Giggling, Maggie asked, “Why do they say ‘guest?’”

“What do you want them to say?”

“I don’t know! But it’s so weird that they say ‘guest.’”

Catching Maggie’s giggles, I said, “Well, as a guest, feel free to help yourself to some napkins.”

Other passengers have had similar reactions. But only after that initial question had been addressed would guests think to ask why the napkins are there in the first place.

Before they’d been strewn about the backseat, they’d resided for months in my car’s trunk where I’d left them – unable to transport them inside. The napkins’ promotion to the backseat came about because, one random afternoon in the middle of the week, I happened to notice that my car’s rear right tire had become flat. A regular MARTA rider, I didn’t necessarily need my car and waited until the weekend to see about it. The next Friday evening, to reach the spare, I took off the detachable ledge that covers the trunk, aiming the felt board for the space in between the backseat headrests. Underneath sat the loose mound of guest napkins.

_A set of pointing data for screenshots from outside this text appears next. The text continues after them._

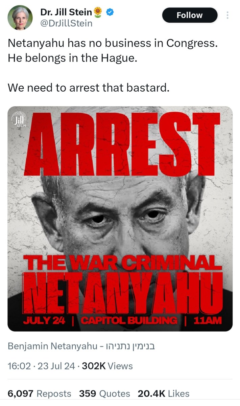Open the ARREST poster image

[120, 219]
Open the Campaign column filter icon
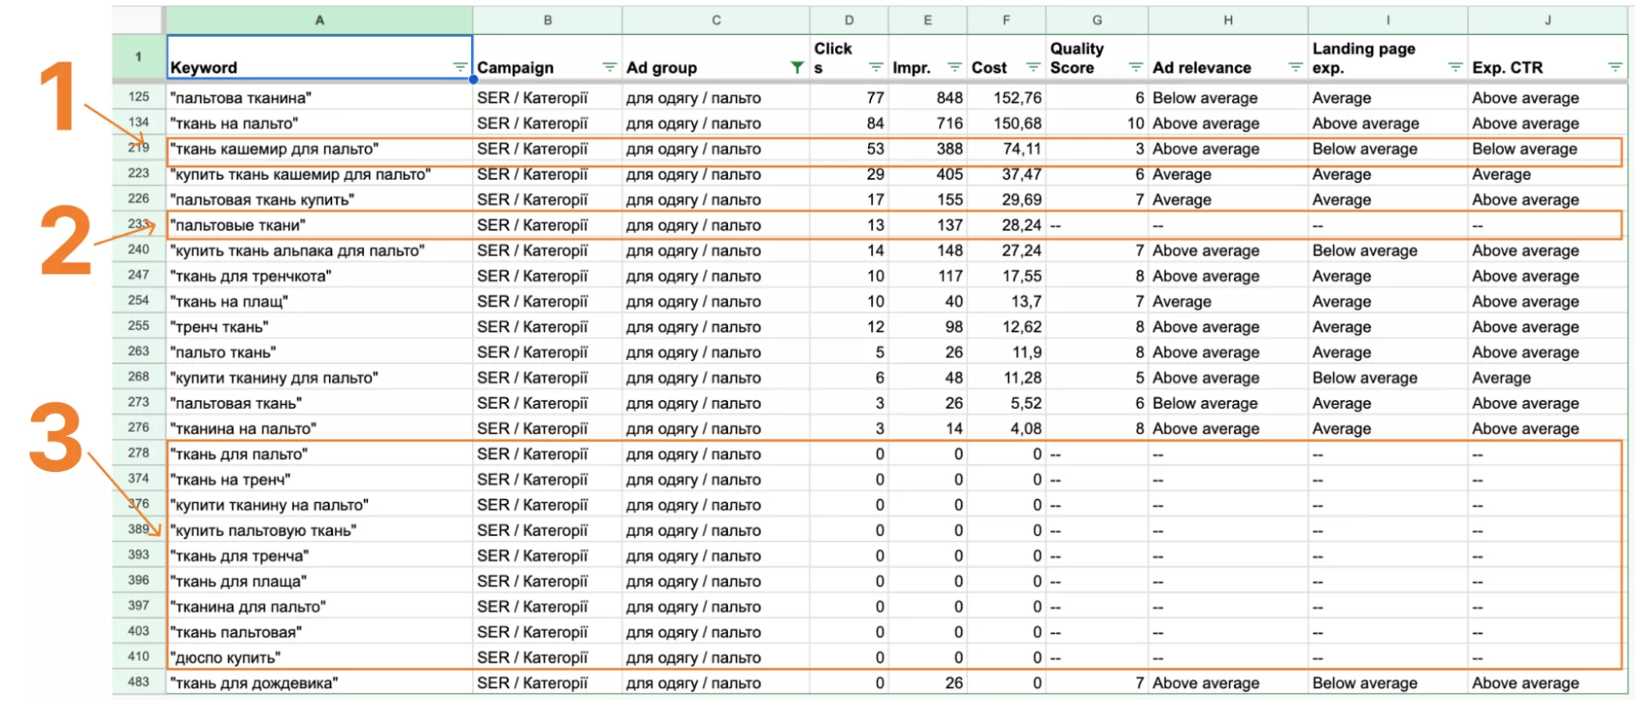1635x701 pixels. 609,67
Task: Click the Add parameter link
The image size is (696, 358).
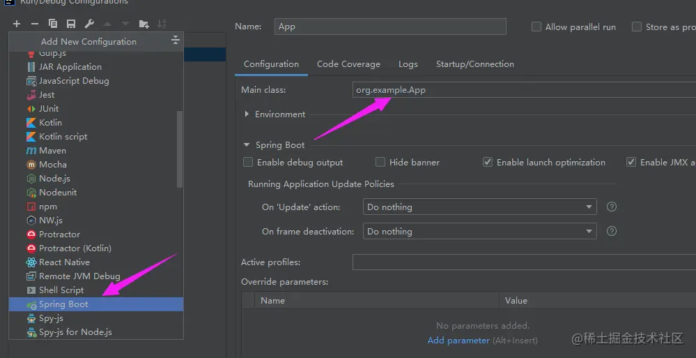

I grabbed clumps of them, tossing the napkins into the backseat, letting them flutter wherever they could.

After digging the jack out and removing the spare, I positioned the jack underneath the car and slowly raised it until the car let out a disconcerting metallic-sounding shriek. I lowered the jack, repositioned it, and tried again. The car remained silent this time. With the car in its lopsided position, I tried to loosen the lugs, but they were on too tight. Thwarted, I called the number on the back of my insurance card to request a repairman, scheduling it for early the next day in hopes that I could score a walk-in appointment at a mechanic’s.

Before sunup the next morning, the repairman and I surveyed my car – the repair man, sitting on the ground. “This tire ain’t flat. It needs air.” He leaned forward to peak at the others. “They all do.”

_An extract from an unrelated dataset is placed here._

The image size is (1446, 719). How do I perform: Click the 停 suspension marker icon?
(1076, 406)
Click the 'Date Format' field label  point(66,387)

Not knowing what to say in response and feeling ridiculously formal, I presented him with the spare, like I were handing him an award. He snatched it from me, grumbling, “Spare needs air, too.”

With everything he said, I heard an unspoken, You damn fool.

Once he’d put the spare on and I’d signed a form for my insurance, I headed for Pep Boys. I soon noticed an ominous looseness in the rear of the car that became worse the longer I drove. At the Freedom Parkway intersection, I considered my options: the longer route on side streets or the faster highway.

The longer route seemed more perilous, and I decided on the Connector where the looseness quickly evolved into fishtailing, and no matter how hard I pressed the gas, the car would barely reach higher than sixty. With every curve and lane change, I careened more wildly, but, as alarmed as the drive made me, I thought it best to press on. At least Saturday morning traffic meant I could go a little slower. The connector split, and I took I-85 North. Soon, I rounded the curve of the expressway and could see my exit when a terrible scraping noise filled the car. I put on my hazard lights and headed for the breakdown lane – the only thing I could think to do. On the shoulder of the highway, I turned the car off and watched traffic for several moments, catching my breath, before I climbed to passenger side and stepped outside for a look around the car. The spare had been shredded, broad ribbons of rubber unfolding from the rim. I called my insurance again to request a tow.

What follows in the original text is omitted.